Think of saving money on food as just being smart. Like a skill you can develop and get better at over time. Plus, keep up with local news and ask your local officials to do something to help all families at the supermarket. For example, Tennessee is sitting on more than a $3 billion tax surplus, according to the Sycamore Institute, and is thankfully pausing sales tax on food in August. Arkansas has gone one step better and lowered the tax rate on food. Most of the U.S. states do not include groceries in sales tax, but 13 still do. What is your state doing?
Anne Byrn: Between the Layers is a reader-supported publication. To receive new posts and support my work, consider becoming a subscriber.
So with all this saving, what will you splurge on?
In the survey you answered steaks and organic meat, and also salmon, ice cream, and avocado. There were votes for good cheese and chocolate, nice olive oil, Kerrygold butter, coffee, and organic strawberries.
Like I said before, Between the Layers readers have good taste!
What did I miss? Do you have a Cheap Eats suggestion?
Coming on Thursday for My Paid Subscribers
Homemade Granola! Making a sheet pan of granola feels empowering and perfect for summer breakfasts. I just love to clean out the pantry of dried fruits and add them to the mix.
If you’re not a paid subscriber, take advantage of this week’s special offer and join us!
And now that chicken recipe, which will absolutely perfume your kitchen. Turn any leftovers into soup. Have a great week!
- xo, Anne
My Baked Chicken and Rice
This was the chicken and rice I cooked for our children nearly every week. I didn’t use a recipe but somewhere along the line, someone asked me for the recipe, and I wrote it down. You can use a whole chicken and cut it up, or you can use pre-cut chicken pieces. Buy the best chicken you can afford, and always rinse it when you get it home from the store. I find that chickens aren’t cleaned as well as they used to be, and without going into any unsavory details, let’s just say rinse it inside and out, and pat dry with paper towels. And this is really a blueprint. You can add mushrooms or carrots, any veg you like. Add some zucchini at the end if they are coming into your garden. Add a splash of sherry if it’s close at hand.

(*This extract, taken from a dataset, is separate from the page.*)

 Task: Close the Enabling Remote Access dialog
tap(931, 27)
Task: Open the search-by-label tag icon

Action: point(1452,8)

Make my chicken and rice your chicken and rice.
Prep: 10 minutes
Soak: 30 minutes
Bake: 2 hours
1 3- to 4-pound whole organic chicken, rinsed
2 tablespoons vegetable oil
Sea salt and freshly ground black pepper
1 medium onion
2 bay leaves
½ cup water or white wine
3/4 cup long-grain white rice, such as Basmati
1 cup water
Chopped Italian parsley, for garnish
1. Place a rack in the center of the oven, and preheat the oven to 300 degrees.

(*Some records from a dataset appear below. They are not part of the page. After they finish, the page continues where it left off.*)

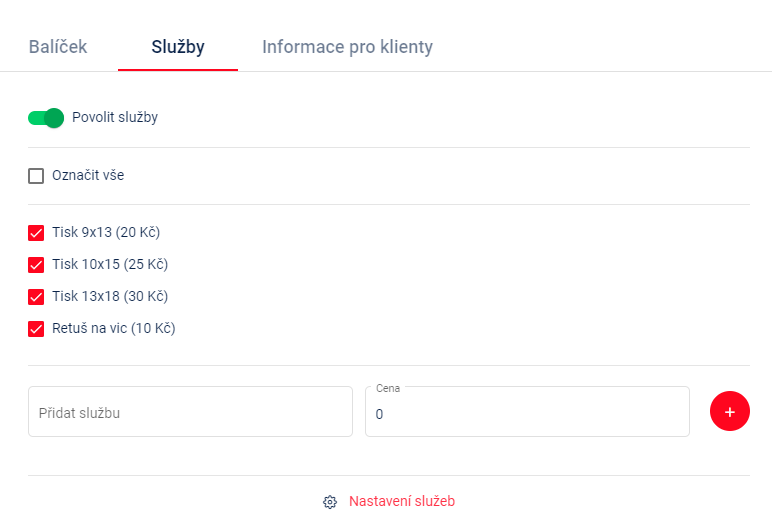Click the Tisk 9x13 (20 Kč) label
The image size is (772, 532).
[x=106, y=232]
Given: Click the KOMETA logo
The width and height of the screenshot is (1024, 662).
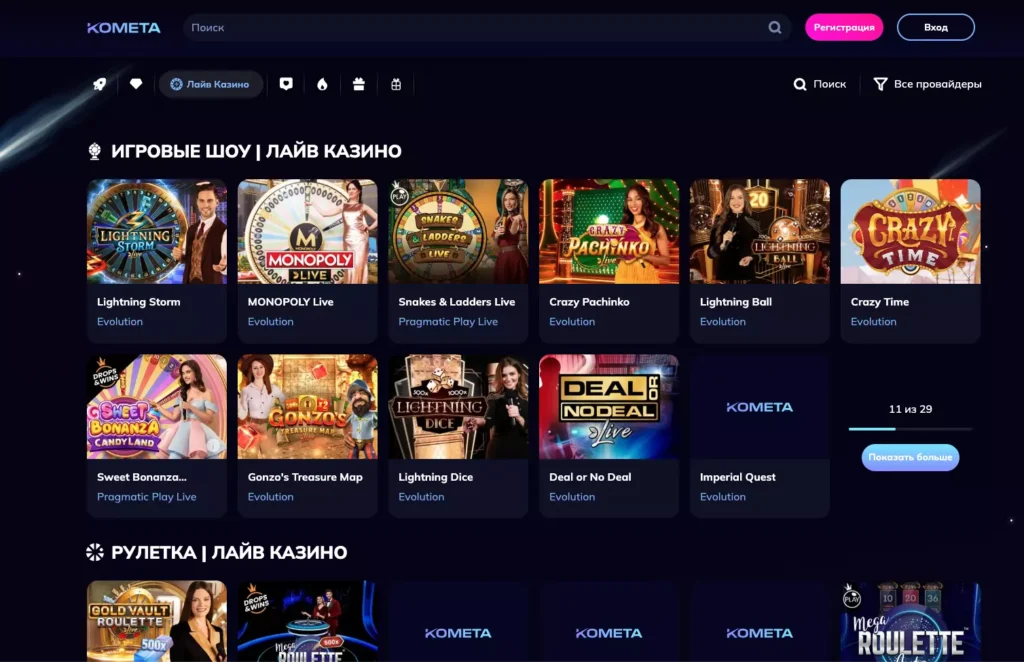Looking at the screenshot, I should pos(124,28).
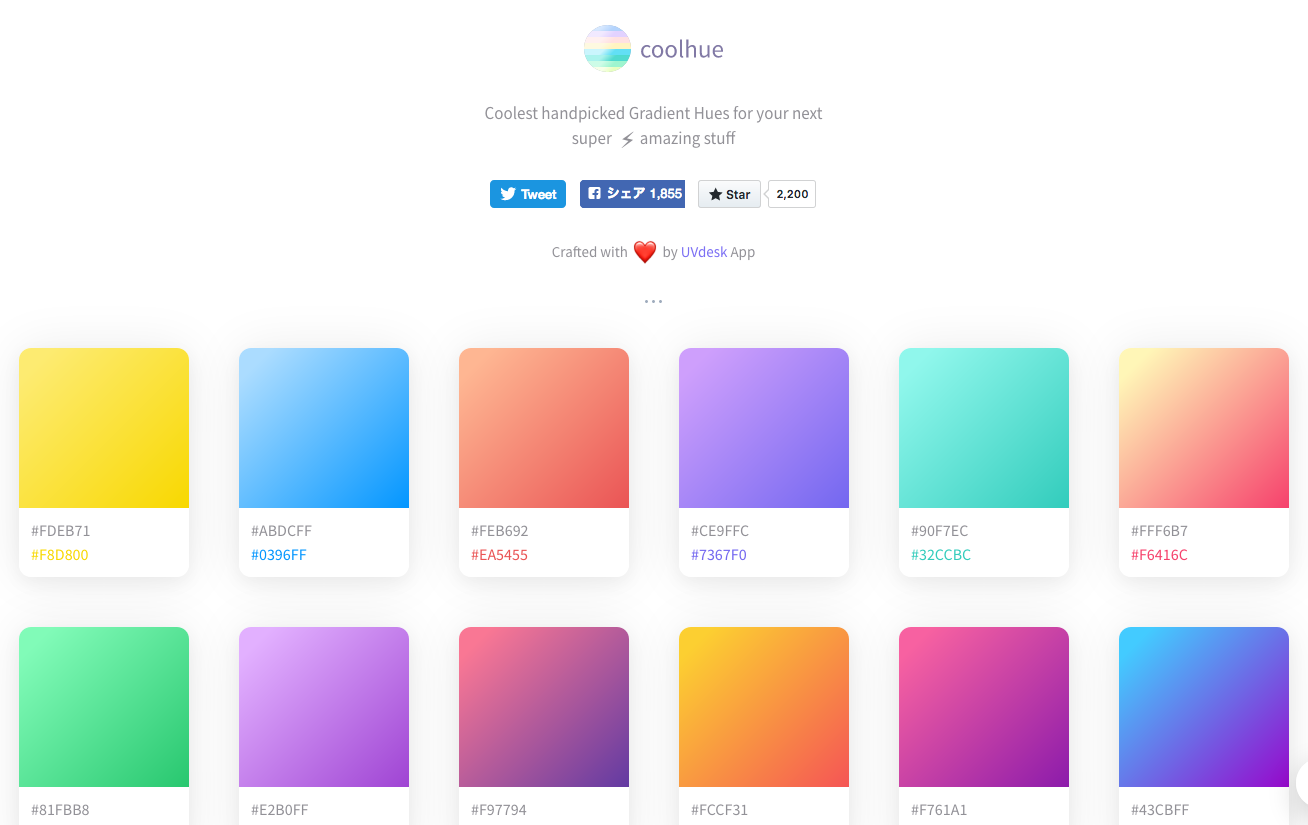The height and width of the screenshot is (825, 1308).
Task: Copy the #0396FF color code
Action: pyautogui.click(x=279, y=555)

2. With poultry shears cut the backbone out of the chicken and discard. Trim off the thigh and leg portions, keeping the thigh and leg in one piece. Keep the double breast with ribs and wings in one piece. Pat chicken dry with paper towels.
3. Place 2 tablespoons vegetable oil in a heavy Dutch oven over medium-high heat. When the oil is hot, add the chicken pieces, skin-side down. Let sear until they are golden brown, 2 to 3 minutes, then with tongs turn to the other sides, and brown them all over. You may need to reduce the heat to medium if the pan gets too hot. Turn off the heat and season the seared chicken with salt and pepper. Discard extra grease in the pan.

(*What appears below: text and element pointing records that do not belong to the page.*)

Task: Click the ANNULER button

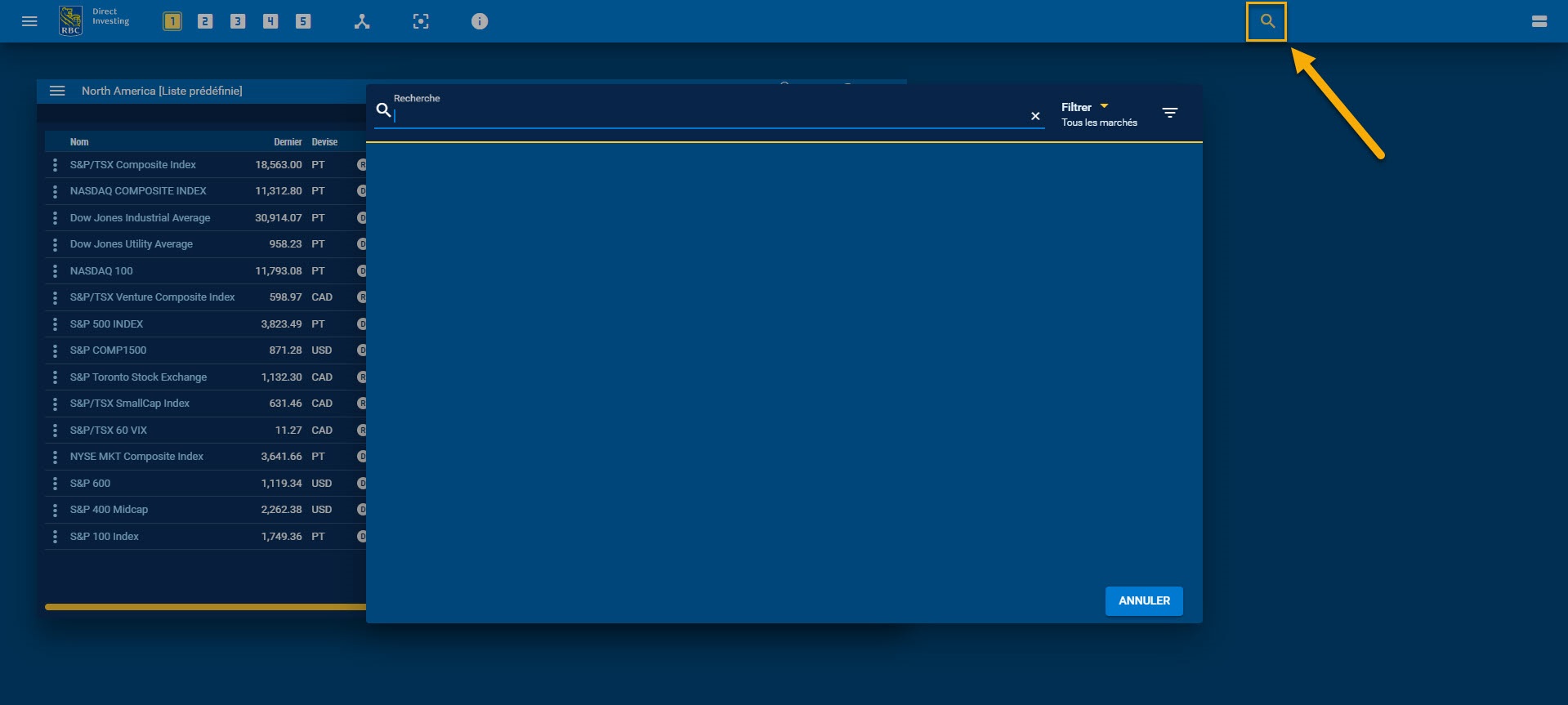Action: [1143, 600]
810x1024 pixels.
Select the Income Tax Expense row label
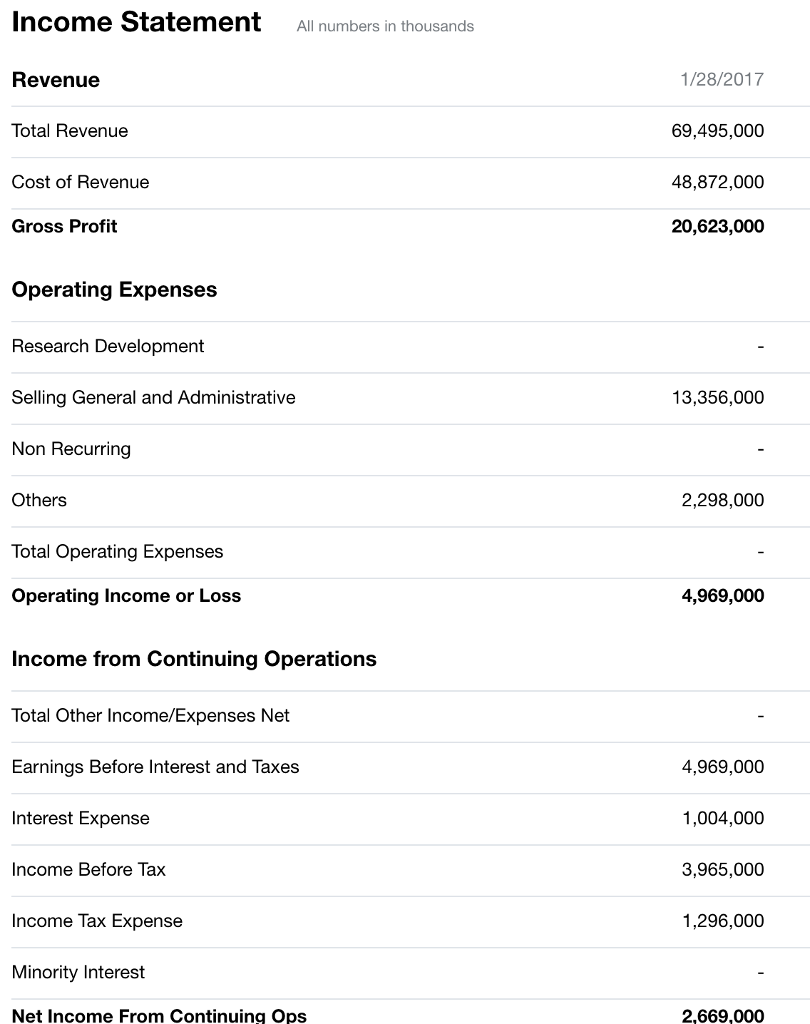click(97, 921)
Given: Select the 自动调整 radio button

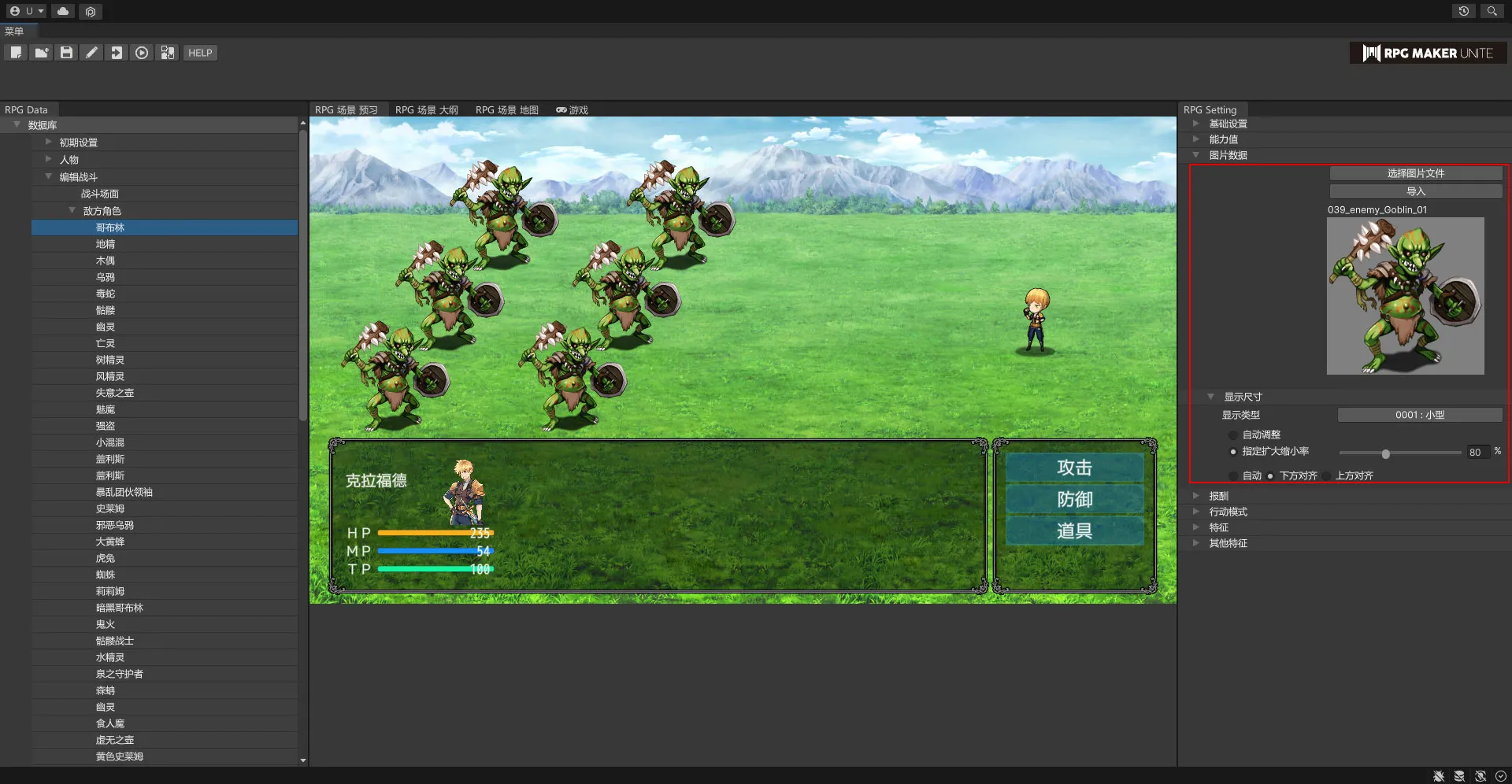Looking at the screenshot, I should pyautogui.click(x=1233, y=435).
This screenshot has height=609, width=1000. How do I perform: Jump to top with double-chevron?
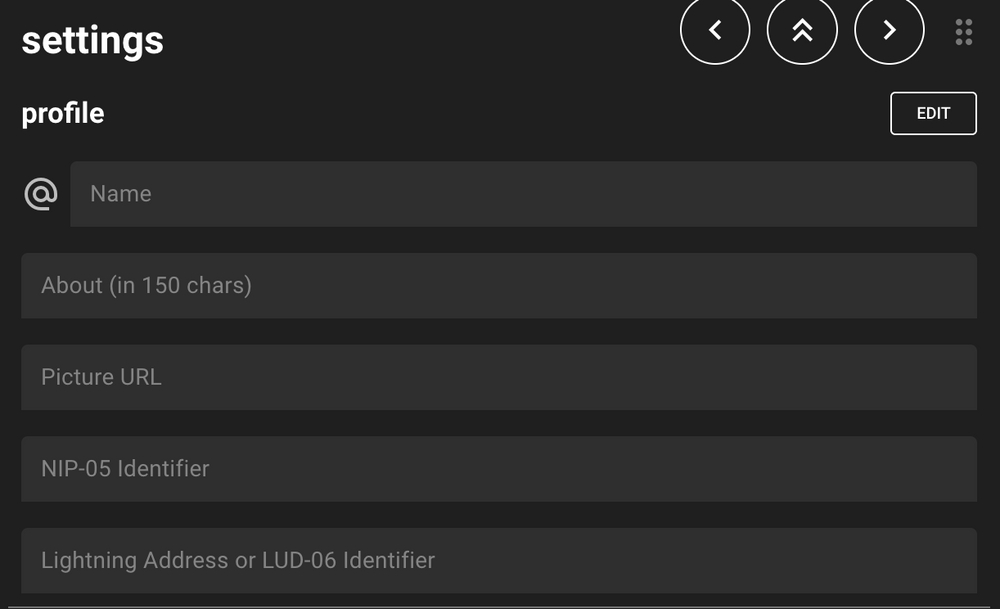click(x=802, y=31)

4. Meanwhile, peel the onion and cut into quarters. Tuck the onion around the chicken. Add the bay leaves. Add ½ cup water or white wine to the pan, and place the lid on the pan. Place the pan in the oven to cook until the chicken is very tender, 1½ hours.
5. Remove the pan from the oven, and leave the oven on. Remove the pan lid, and sprinkle the raw rice around the chicken. Pour the water over the rice, and stir with a fork to moisten the rice with pan juices. Place the lid back on the pan. Return the pan to the oven so the rice can cook, 20 minutes more.
6. To serve, carefully remove the chicken to a platter to keep warm. Spoon the rice alongside, and scatter chopped parsley over the top.